DATASET EXTRACT
+ + + +

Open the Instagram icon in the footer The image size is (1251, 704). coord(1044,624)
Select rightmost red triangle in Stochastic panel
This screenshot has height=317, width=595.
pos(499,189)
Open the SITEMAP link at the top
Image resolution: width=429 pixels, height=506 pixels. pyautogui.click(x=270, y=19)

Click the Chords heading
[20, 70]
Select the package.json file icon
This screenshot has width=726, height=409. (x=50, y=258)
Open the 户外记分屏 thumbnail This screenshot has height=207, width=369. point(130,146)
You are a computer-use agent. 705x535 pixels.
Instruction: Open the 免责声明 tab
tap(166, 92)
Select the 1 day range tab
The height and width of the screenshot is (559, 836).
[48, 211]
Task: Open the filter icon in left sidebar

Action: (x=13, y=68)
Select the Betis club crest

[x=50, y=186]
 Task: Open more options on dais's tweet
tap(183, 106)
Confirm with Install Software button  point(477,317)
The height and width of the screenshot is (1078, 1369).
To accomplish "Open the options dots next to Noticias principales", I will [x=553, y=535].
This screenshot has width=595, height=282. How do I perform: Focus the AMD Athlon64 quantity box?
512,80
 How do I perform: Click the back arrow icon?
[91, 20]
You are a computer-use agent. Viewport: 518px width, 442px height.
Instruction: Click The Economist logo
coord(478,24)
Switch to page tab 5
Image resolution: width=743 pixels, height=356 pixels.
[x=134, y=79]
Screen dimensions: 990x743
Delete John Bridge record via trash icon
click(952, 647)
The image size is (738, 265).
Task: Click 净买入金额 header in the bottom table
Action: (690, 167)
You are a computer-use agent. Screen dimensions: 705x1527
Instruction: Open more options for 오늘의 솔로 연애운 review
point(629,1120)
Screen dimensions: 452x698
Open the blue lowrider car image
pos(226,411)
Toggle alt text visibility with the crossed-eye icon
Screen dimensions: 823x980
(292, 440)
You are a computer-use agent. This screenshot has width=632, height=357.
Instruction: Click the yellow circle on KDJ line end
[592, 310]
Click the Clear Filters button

+ + + +

WORK TO COMPLETE
Search the data above for the string "computer" and return every line that has it.

REPLY TO THE TASK
You are a computer-use agent. 705x535 pixels.
You are a computer-use agent. Viewport: 518px width, 442px height.
You are a computer-use agent. Screen dimensions: 705x1527
You are a computer-use agent. This screenshot has width=632, height=357.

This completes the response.